Goblin mode is also thought to be a kickback against the curated immaculateness of social-media platforms. Those in goblin mode are tired of the effort of perfection and have willingly gone into reverse: luxuriating in their own filth, base needs, and unsavoury habits.

We can see its prevalence not only in the thousands of hashtags dedicated to it on Instagram but also in the rise in popularity of platforms like BeReal, which demand unedited normalcy from users, and in the increasing ridicule of trends like ‘sad beige’, which champion muted, tasteful, camera-ready aesthetics.

Responding to the news, Twitter users were split into those who admitted they didn’t know the phrase and those who had fully embraced goblin mode and thought it was the perfect way to sum up 2022. One user wrote, “For once, I feel trendy and in keeping with the times.”

Goblin mode is truly a whole mood which is one of the main criteria for The Oxford Word of the Year, which are always reflective of the interests or preoccupations of the past 12 months.
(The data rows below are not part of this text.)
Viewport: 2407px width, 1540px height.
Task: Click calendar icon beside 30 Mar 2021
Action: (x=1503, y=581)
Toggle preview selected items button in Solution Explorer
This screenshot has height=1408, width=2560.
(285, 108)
Not only this, the chosen word will have been used frequently and promise staying power.

“Given the year we’ve just experienced, ‘Goblin mode’ resonates with all of us who are feeling a little overwhelmed at this point,” says Casper Grathwohl, president of Oxford Languages and academic product director at Oxford University Press (OUP). “It’s a relief to acknowledge that we’re not always the idealised, curated selves that we’re encouraged to present on our Instagram and TikTok feeds… People are embracing their inner goblin, and voters choosing ‘goblin mode’ as the Word of the Year tells us the concept is likely here to stay.”

Previous Oxford Words Of The Year

Credit crunch (2008)

When we plunged into recession, our conversations and news cycles were dominated by the financial sector, making ‘credit crunch’ the obvious choice for Word Of The Year.

Selfie (2013)

A niche social-media tag which evolved into a mainstream term for a self-portrait photograph. See Kim Kardashian’s influence for more details.

Crying with laughter emoji (2015)

Controversially not even a word, this emoji was chosen because it was the most used globally in 2015.

Toxic (2018)

No longer simply a poisonous substance but a morally destructive person or behaviour, ‘toxic’ captured the year’s reckoning with sexual harassment and the power of the patriarchy brought into the spotlight by the #MeToo movement.

Vax (2021)

Covid vaccines or – the vax – was seemingly all anyone could talk about in 2021. “A relatively rare word in our corpus until this year, by September it was over 72 times more frequent than at the same time last year,” said the team at Oxford.